*Data for review*:
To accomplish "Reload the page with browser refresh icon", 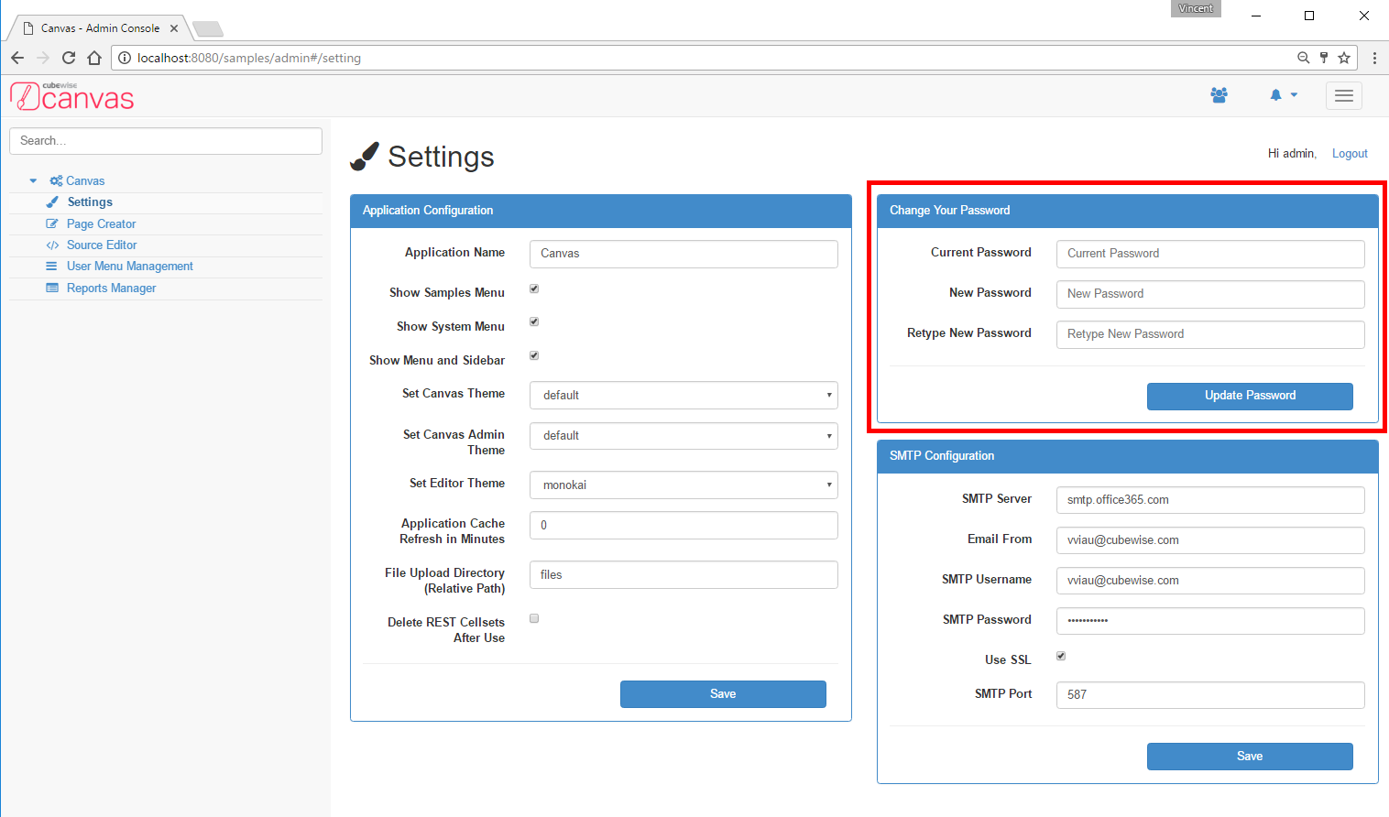I will [x=69, y=58].
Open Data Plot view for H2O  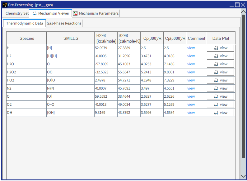[x=221, y=64]
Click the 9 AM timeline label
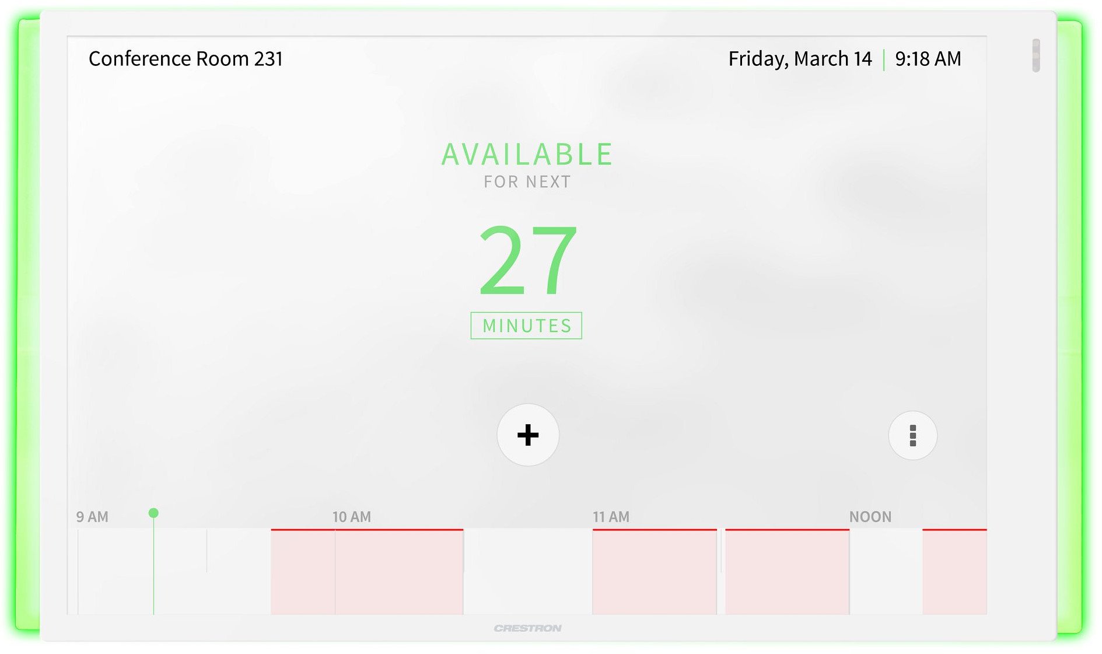1102x654 pixels. [x=92, y=517]
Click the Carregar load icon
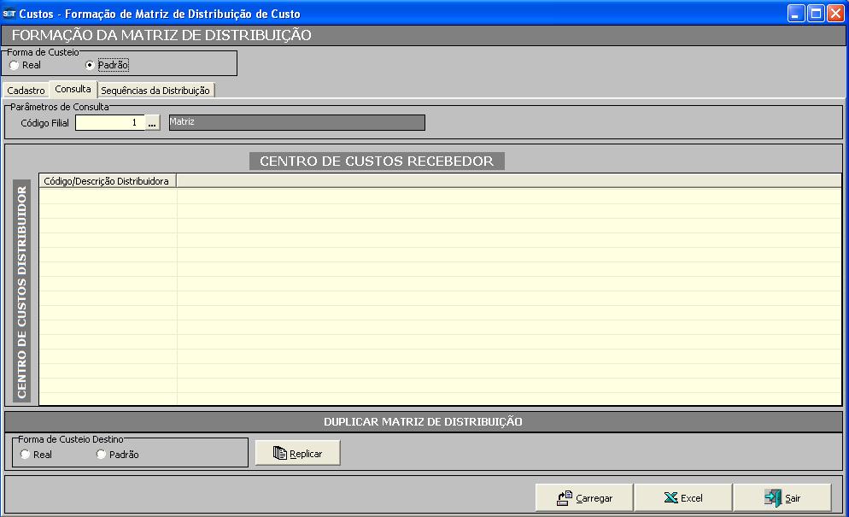This screenshot has width=849, height=517. pyautogui.click(x=564, y=498)
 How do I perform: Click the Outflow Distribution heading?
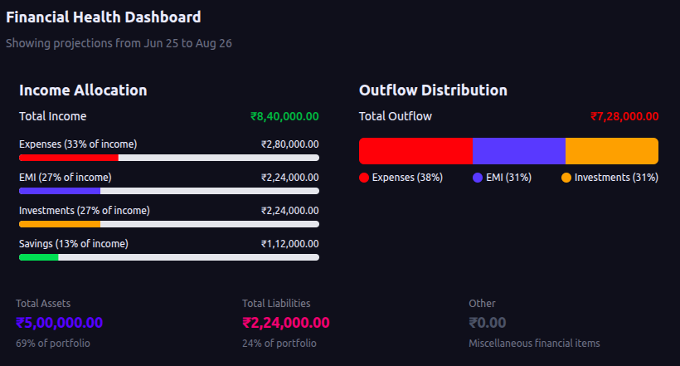pos(433,90)
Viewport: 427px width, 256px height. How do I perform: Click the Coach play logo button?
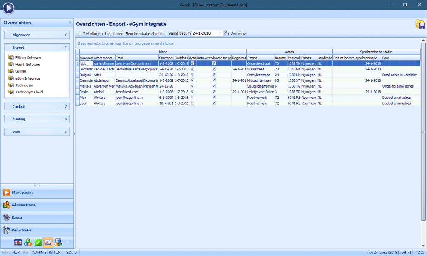[x=9, y=8]
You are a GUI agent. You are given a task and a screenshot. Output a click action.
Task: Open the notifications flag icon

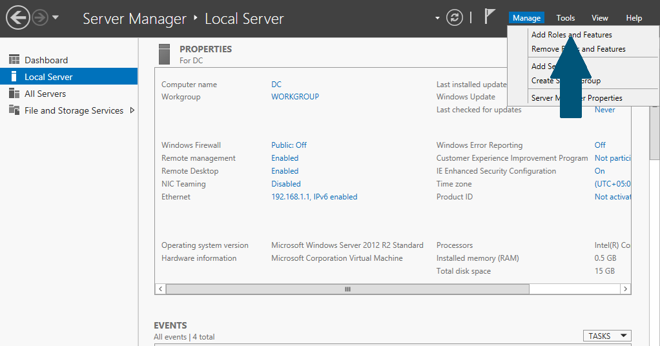pyautogui.click(x=490, y=17)
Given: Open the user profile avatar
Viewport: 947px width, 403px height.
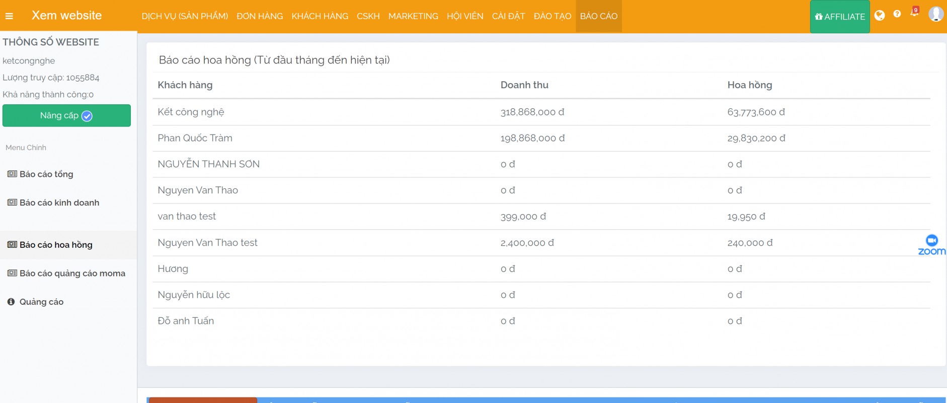Looking at the screenshot, I should 936,14.
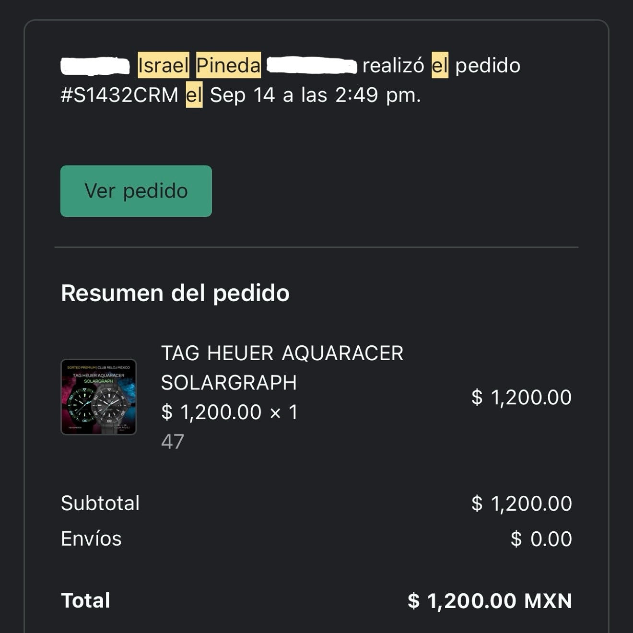Click highlighted 'el' before Sep 14
This screenshot has height=633, width=633.
pyautogui.click(x=194, y=95)
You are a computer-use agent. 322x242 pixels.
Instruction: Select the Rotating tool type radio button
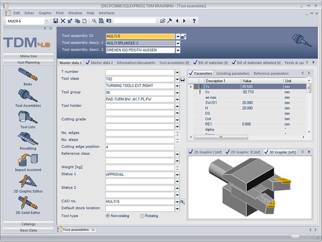[x=142, y=216]
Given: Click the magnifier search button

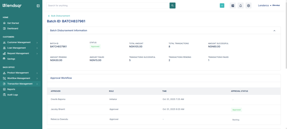Looking at the screenshot, I should click(172, 6).
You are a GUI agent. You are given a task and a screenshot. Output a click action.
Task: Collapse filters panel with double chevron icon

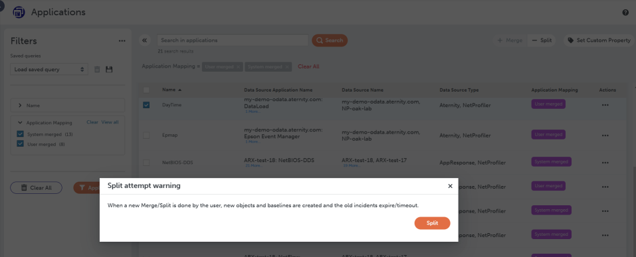click(145, 40)
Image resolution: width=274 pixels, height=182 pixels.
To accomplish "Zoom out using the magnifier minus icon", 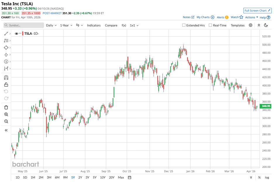I will click(x=6, y=121).
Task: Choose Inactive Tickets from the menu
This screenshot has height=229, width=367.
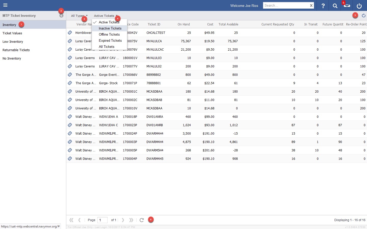Action: pyautogui.click(x=110, y=28)
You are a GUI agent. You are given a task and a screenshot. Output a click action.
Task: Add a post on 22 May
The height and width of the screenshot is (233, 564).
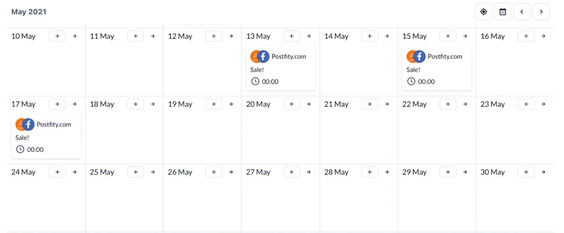(x=448, y=104)
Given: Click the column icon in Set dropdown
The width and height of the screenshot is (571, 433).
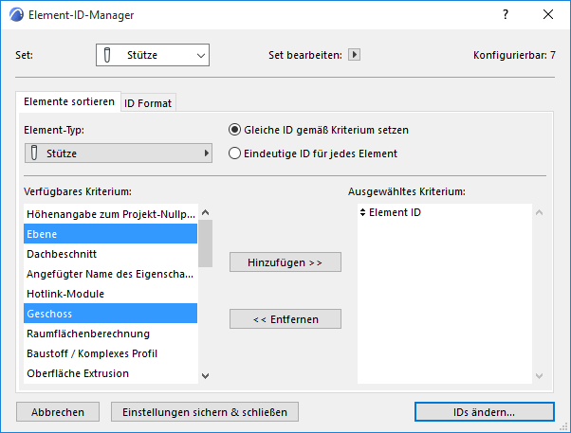Looking at the screenshot, I should (x=109, y=55).
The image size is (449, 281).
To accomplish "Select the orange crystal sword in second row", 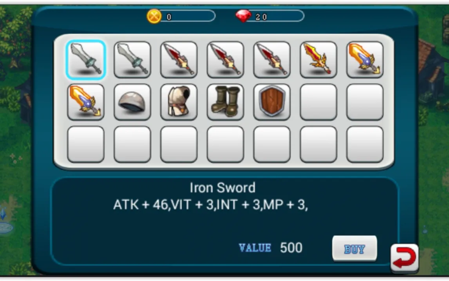I will pyautogui.click(x=86, y=102).
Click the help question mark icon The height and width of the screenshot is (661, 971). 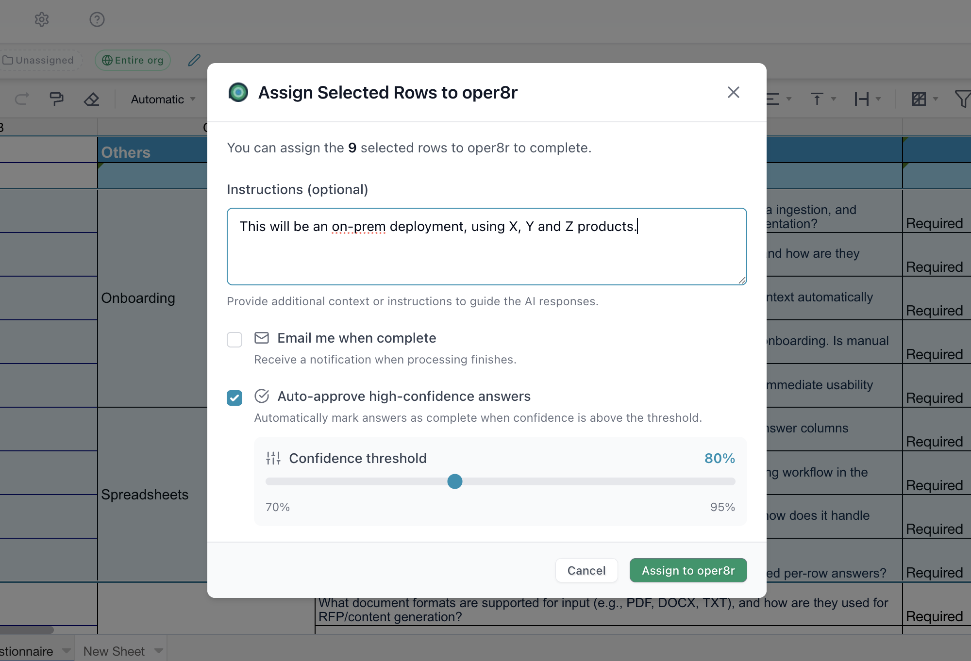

*Exercise goal*: A clean copy is needed of the lines in the listing above from the one with "Given: Click the column icon in Set dropdown" through the one with "The image size is (449, 281).", exact in every word and free of pictures.

*Task response*:
Given: Click the column icon in Set dropdown
The width and height of the screenshot is (571, 433).
Looking at the screenshot, I should (x=109, y=55).
The image size is (449, 281).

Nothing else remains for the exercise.